This repository contains the artifact (source, data, documentation) to reproduce the results of the paper: "RGFuzz: Fuzzing WebAssembly Runtimes Using Compiler Rules", IEEE S&P 2025 (to appear).
- Build & Run
- Evaluation
- Repository Structure
- Guide for new wasmtime version
- Data
For each target (wasmtime, wasmer, wasmedge, v8, spidermonkey, jsc), there is a docker image that builds the target. The following commands automatically builds all targets including all images needed for evaluation:
cd docker
./build.sh
If docker images do not build properly, you may need to initialize submodules with the following:
git submodule init
git submodule update --recursive
cd targets/wasmtime/wasmtime
git submodule init
git submodule update --recursive
cd ../../..
If you want to manually build docker images for a specific target, you can run the following:
cd docker
export UID="$(id -u)"
export GID="$(id -g)"
docker-compose build rgfuzz-base rgfuzz-[target_name]
For example, you can run docker-compose build rgfuzz-wasmtime
to build the docker image for the wasmtime target.
There are also docker images purposed for evaluation (RQ1 and RQ2). These images are the essentially the same with rgfuzz-[target_name]

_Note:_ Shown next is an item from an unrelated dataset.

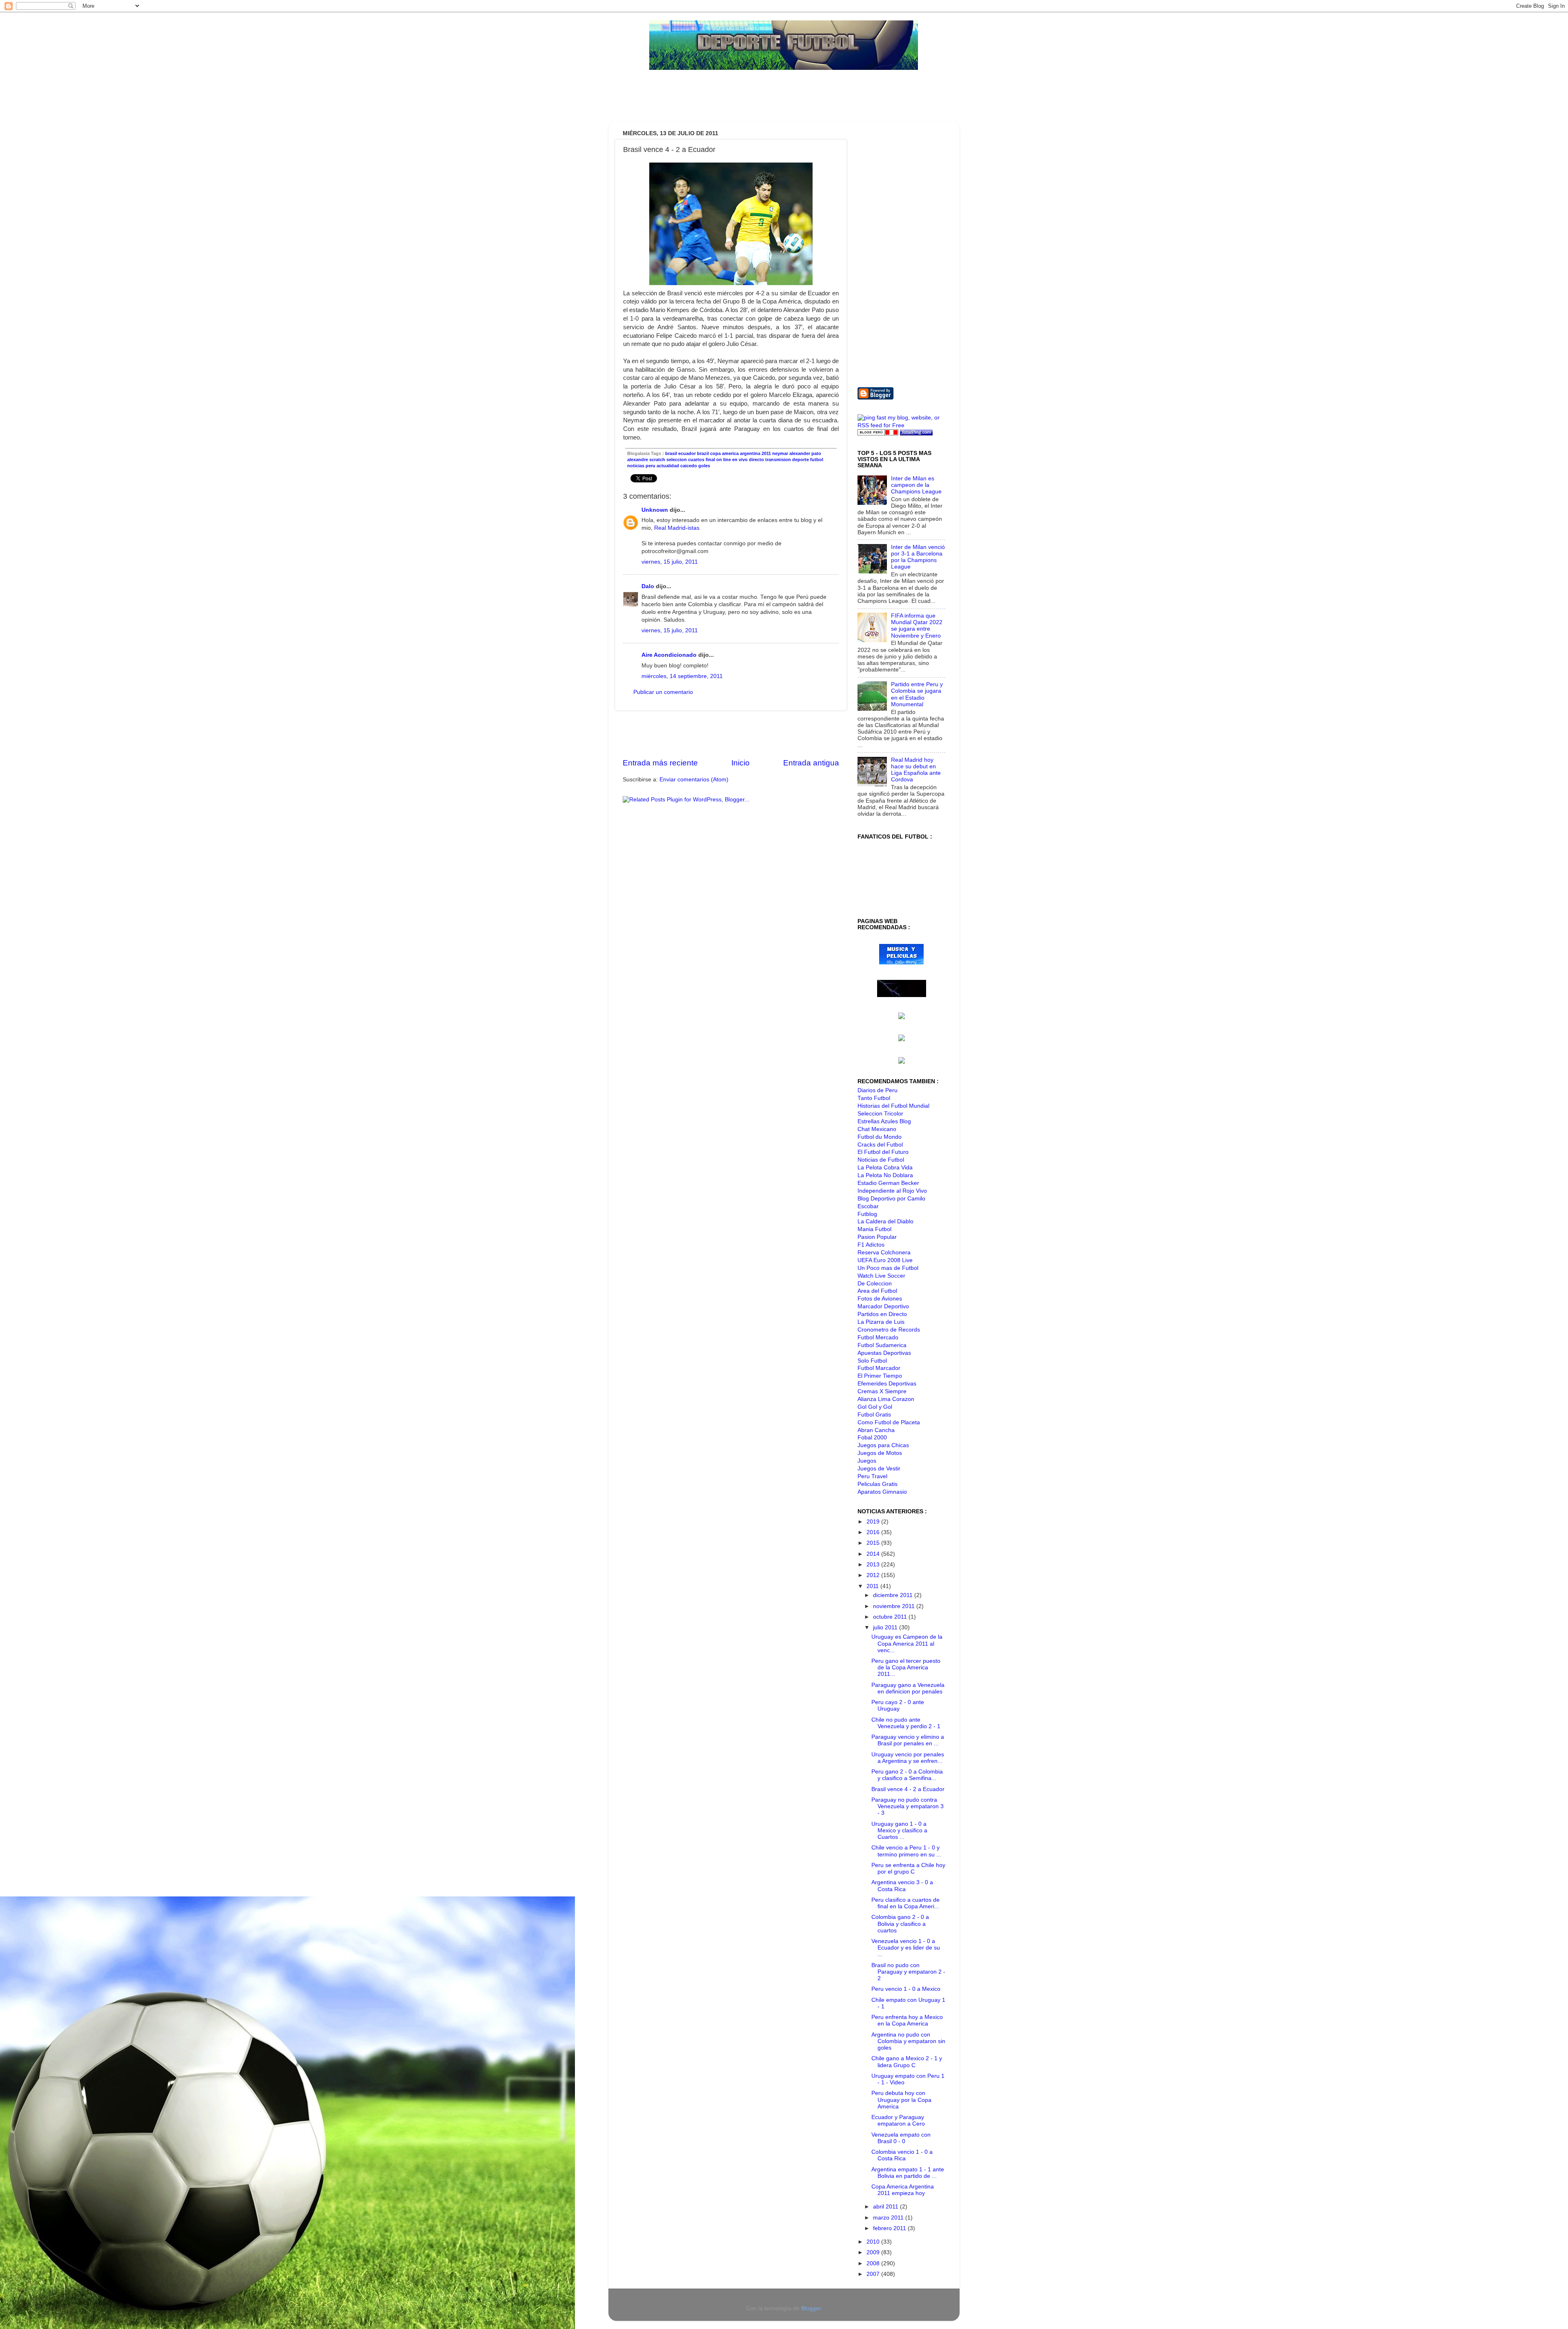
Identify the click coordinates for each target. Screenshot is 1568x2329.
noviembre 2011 (894, 1606)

images, but they are limited in memory and CPU usage. You can build them individually by running the following:
cd docker
export UID="$(id -u)"
export GID="$(id -g)"
docker-compose build rgfuzz-base rgfuzz-[target_name]-single
For the diversity evaluation (RQ3), you can build the following:
cd docker
export UID="$(id -u)"
export GID="$(id -g)"
docker-compose build rgfuzz-fairness
You can run the following script with a proper target name. The script automatically runs the container. The command is the following:
cd docker
./run.sh rgfuzz-[target_name]
For example, you can run:
./run.sh rgfuzz-wasmtime
After getting into docker, you can run the following:
cd /fuzz/fuzz/executor
python3 main.py --save-crashes --engine-name=wasmtime
There are multiple options you can tweak. To get the list of options, you can run the following:
python3 main.py --help
By default, the working directory is located at /fuzz/run
. The crash directory is located at /fuzz/crashes
. You'll also see stdout logs in the console as the following (it may take initial ~20 minutes to see the stdout logs):
[*] 0: seed: 4268196420 / execution speed: 0.0041690257709439535execs/s / compile success: True / compile failing archs: [('arm64', 0), ('arm64', 1), ('arm64', 2)] / compare result: True / instructions: [('i64.const', (-255,)), ('local.get', ('arg0',))]
[*] 100: seed: 937850723 / execution speed: 0.40411746960923367execs/s / compile success: True / compile failing archs: [('arm64', 0), ('arm64', 1), ('arm64', 2)] / compare result: True / instructions: [('local.get', ('arg1',)), ('local.get', ('arg0',)), ('br_if', (0,))]
[*] 200: seed: 3782451467 / execution speed: 0.7842064973088364execs/s / compile success: True / compile failing archs: [('arm64', 0), ('arm64', 1), ('arm64', 2), ('s390x', 0), ('s390x', 2)] / compare result: True / instructions: [('f32.const', (-1.0,)), ('local.get', ('arg1',)), ('local.get', ('arg0',)), ('i64.const', (42,)), ('local.get', ('arg0',)), ('i64.rem_u', ()), ('i64.le_s', ()), ('block', (0,)), ('drop', ()), ('f32.demote_f64', ()), ('f32.floor', ()), ('i32.const', (-2147483647,)), ('f32.convert_i32_u', ()), ('f32.add', ()), ('end', ()), ('f32.floor', ()), ('f32.div', ())]
(...)
To manually inspect the crashes, you can check log
file in each crash directory. You can also diff .cur.exec.[arch].[opt]
files to see the difference between the execution results of different architectures and optimization levels.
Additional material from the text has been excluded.